*TASK OBJECTIVE:* The copy should run from the line containing "Task: Disable the CodeB promotion" through the last line of the entries below, exactly as written, with pictures omitted.
Content starts
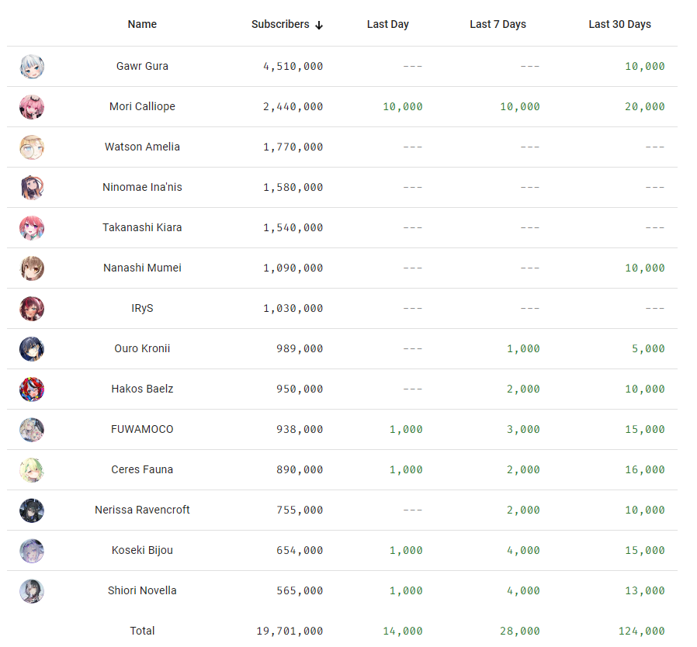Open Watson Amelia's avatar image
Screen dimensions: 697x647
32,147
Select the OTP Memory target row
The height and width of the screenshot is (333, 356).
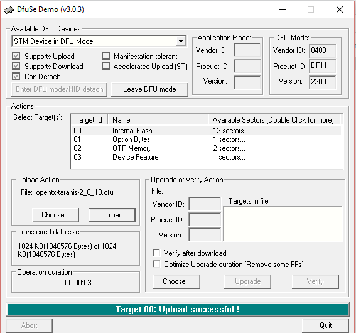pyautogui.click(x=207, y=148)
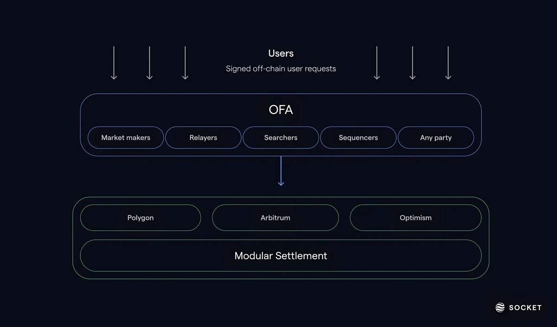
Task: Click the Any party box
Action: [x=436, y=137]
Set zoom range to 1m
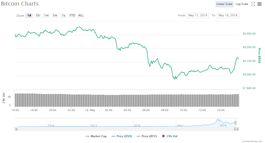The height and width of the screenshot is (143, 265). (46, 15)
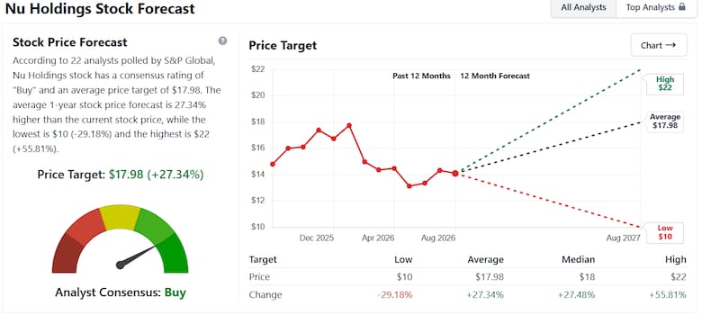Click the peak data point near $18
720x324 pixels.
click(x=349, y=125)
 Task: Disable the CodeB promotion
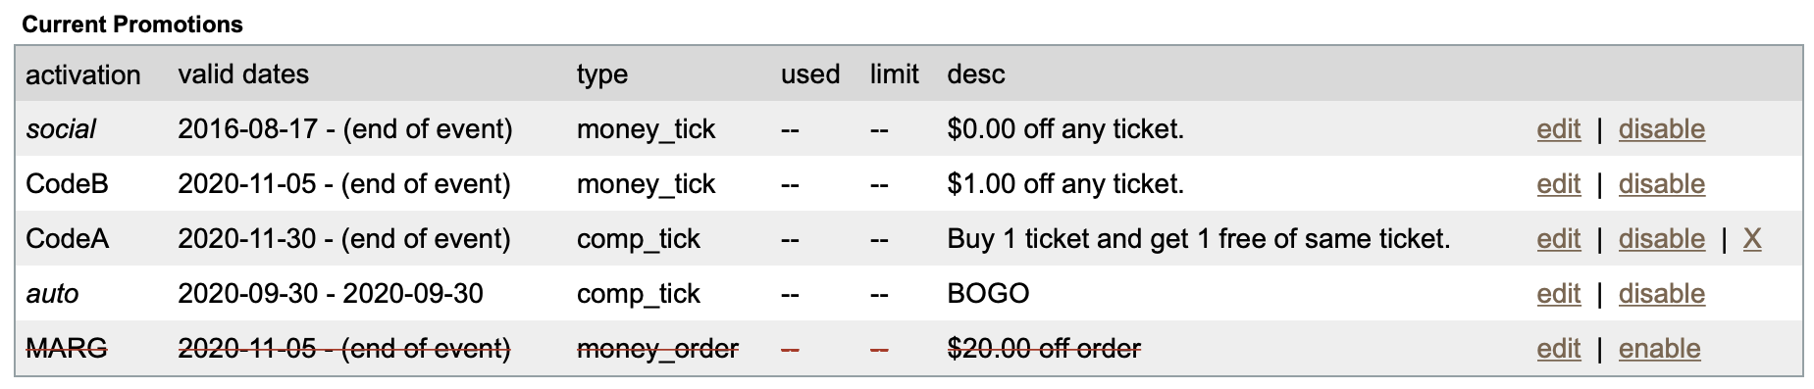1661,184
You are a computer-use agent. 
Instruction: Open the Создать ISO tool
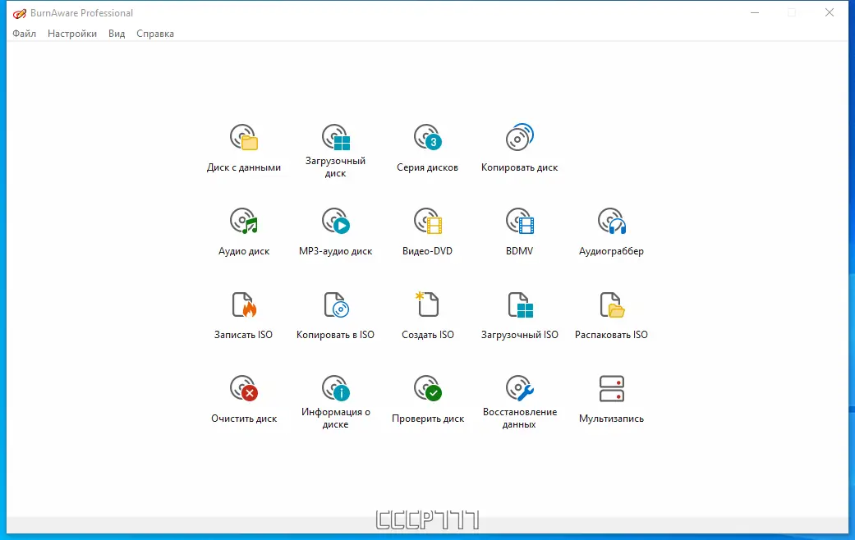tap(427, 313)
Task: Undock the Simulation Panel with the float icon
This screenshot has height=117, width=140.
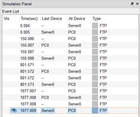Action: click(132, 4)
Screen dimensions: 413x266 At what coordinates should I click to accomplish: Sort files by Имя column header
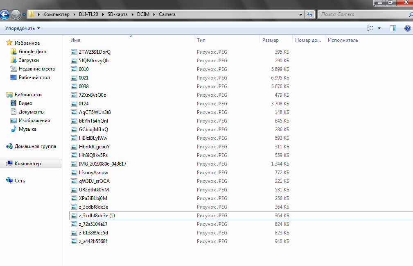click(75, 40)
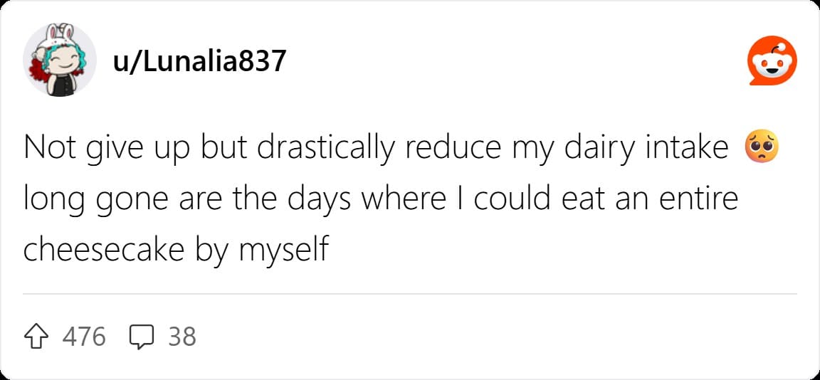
Content ends
*OUTPUT BELOW:*
 Task: Disable the CodeB promotion
1661,184
You are a computer-use agent. 
Instruction: Open the Создать ISO tool
tap(427, 313)
Task: Undock the Simulation Panel with the float icon
This screenshot has height=117, width=140.
Action: click(132, 4)
Screen dimensions: 413x266 At what coordinates should I click to accomplish: Sort files by Имя column header
click(75, 40)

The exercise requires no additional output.